Kant opère une synthèse révolutionnaire dans la Critique de la raison pure. Il distingue les jugements analytiques (dont la vérité découle de l’analyse des concepts) et synthétiques (qui ajoutent une information nouvelle), ainsi que les connaissances a priori (indépendantes de l’expérience) et a posteriori (dérivées de l’expérience). Sa grande découverte est celle des jugements synthétiques a priori, comme les vérités mathématiques ou les principes de la physique newtonienne, qui sont à la fois informatifs et nécessaires.

Kant affirme que nous ne connaissons pas les choses en soi (Ding an sich) mais seulement les phénomènes tels qu’ils apparaissent dans les formes a priori de notre sensibilité (espace et temps) et sous les catégories de notre entendement (causalité, substance, etc.).

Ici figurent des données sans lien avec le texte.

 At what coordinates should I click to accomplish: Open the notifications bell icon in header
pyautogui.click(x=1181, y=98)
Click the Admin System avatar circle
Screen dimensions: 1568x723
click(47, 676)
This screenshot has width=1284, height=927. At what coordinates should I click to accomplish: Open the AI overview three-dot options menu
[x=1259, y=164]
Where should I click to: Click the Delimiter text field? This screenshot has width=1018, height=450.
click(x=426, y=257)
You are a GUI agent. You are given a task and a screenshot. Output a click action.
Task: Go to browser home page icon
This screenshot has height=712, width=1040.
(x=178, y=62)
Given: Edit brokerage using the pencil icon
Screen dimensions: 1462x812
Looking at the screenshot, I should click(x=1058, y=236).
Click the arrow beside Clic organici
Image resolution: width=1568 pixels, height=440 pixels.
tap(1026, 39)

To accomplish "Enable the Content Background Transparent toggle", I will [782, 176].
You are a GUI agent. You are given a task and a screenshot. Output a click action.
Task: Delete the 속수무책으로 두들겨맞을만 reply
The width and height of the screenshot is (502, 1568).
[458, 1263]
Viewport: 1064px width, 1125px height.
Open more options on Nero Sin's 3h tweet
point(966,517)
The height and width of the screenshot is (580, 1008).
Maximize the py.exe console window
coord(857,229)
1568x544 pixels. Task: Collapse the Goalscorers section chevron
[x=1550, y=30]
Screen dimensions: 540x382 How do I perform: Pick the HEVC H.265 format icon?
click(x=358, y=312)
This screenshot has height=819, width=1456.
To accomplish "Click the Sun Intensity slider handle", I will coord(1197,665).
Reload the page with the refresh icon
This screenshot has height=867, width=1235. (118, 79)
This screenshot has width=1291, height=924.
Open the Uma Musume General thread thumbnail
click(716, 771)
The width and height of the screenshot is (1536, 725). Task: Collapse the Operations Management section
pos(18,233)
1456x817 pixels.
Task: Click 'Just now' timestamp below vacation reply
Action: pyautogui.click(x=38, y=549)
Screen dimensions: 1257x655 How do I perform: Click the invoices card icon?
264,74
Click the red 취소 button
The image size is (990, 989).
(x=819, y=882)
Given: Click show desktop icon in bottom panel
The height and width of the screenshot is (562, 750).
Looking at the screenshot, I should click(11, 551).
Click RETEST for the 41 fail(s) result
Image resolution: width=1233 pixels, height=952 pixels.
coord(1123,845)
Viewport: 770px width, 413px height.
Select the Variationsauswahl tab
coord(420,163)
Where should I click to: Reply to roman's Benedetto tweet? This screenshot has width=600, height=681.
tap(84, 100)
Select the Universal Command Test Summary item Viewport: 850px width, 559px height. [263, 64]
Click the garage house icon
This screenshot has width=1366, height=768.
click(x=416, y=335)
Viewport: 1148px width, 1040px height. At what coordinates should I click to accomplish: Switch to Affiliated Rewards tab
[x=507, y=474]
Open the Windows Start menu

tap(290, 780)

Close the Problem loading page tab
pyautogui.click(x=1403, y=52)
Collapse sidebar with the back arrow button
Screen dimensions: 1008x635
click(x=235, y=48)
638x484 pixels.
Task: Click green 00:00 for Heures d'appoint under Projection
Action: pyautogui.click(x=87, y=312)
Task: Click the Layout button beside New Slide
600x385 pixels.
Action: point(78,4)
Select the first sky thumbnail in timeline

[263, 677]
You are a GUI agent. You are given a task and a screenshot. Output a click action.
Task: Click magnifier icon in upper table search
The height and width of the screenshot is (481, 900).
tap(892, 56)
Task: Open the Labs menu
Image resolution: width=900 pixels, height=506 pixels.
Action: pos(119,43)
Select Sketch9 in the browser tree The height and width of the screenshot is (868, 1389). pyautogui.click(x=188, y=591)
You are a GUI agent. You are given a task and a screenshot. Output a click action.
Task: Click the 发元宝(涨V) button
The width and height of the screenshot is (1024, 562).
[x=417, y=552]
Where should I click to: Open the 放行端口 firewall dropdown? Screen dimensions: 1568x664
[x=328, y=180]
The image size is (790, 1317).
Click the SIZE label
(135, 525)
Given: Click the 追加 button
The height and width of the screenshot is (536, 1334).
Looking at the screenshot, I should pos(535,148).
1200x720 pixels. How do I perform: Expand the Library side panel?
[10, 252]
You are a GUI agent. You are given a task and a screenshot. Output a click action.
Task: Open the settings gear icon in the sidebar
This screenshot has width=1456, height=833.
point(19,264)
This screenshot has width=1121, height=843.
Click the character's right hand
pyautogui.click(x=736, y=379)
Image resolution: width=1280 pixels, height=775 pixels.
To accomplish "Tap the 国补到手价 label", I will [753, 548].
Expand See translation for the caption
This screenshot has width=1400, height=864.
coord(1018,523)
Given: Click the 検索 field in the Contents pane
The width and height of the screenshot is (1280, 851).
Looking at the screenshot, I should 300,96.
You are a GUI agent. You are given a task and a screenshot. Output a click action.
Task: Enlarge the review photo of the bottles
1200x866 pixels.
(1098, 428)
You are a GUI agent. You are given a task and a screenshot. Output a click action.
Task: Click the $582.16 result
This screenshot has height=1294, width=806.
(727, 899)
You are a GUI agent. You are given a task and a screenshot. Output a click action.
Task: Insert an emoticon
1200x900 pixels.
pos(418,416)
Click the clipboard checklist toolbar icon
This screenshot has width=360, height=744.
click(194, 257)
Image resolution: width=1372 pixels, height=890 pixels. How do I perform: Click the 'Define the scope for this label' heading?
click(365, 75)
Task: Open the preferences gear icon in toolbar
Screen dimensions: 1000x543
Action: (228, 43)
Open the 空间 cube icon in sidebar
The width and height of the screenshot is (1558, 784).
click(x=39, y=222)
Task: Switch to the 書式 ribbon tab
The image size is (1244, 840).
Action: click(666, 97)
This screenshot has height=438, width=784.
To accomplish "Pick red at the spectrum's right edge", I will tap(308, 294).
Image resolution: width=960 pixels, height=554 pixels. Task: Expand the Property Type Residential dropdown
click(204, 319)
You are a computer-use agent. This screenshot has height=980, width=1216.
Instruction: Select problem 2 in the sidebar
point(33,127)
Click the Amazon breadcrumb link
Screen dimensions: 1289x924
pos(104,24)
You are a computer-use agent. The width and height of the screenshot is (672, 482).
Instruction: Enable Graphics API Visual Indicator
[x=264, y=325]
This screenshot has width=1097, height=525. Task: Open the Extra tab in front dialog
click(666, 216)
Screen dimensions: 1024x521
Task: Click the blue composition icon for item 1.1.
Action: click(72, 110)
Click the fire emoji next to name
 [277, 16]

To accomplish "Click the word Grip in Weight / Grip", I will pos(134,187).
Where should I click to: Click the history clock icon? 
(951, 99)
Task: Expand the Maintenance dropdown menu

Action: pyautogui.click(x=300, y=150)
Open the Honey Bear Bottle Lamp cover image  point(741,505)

La connaissance résulte ainsi d’une coopération entre la réceptivité sensible et la spontanéité intellectuelle.

Connaître et savoir

La philosophie française distingue parfois « connaître » (relation directe, acquaintance) et « savoir » (connaissance propositionnelle). Je connais Pierre (relation personnelle) mais je sais que Paris est la capitale de la France (connaissance factuelle). Cette distinction, que l’anglais marque par knowledge by acquaintance versus knowledge by description (Bertrand Russell), soulève la question des différents modes d’accès cognitif au réel.

Perspectives contemporaines

L’épistémologie contemporaine explore de multiples dimensions : l’épistémologie sociale examine comment les communautés produisent et valident la connaissance ; l’épistémologie des vertus (Linda Zagzebski, Ernest Sosa) définit la connaissance par les qualités intellectuelles du sujet plutôt que par des conditions externes ; l’épistémologie naturalisée (Quine) propose d’étudier la connaissance comme phénomène naturel relevant des sciences cognitives.

Le débat entre fondationnalisme (la connaissance repose sur des croyances de base indubitables), cohérentisme (la justification est une affaire de cohérence mutuelle entre croyances) et fiabilisme (ce qui compte est la fiabilité du processus producteur de croyances) continue de structurer la réflexion sur la nature et les limites de la connaissance humaine.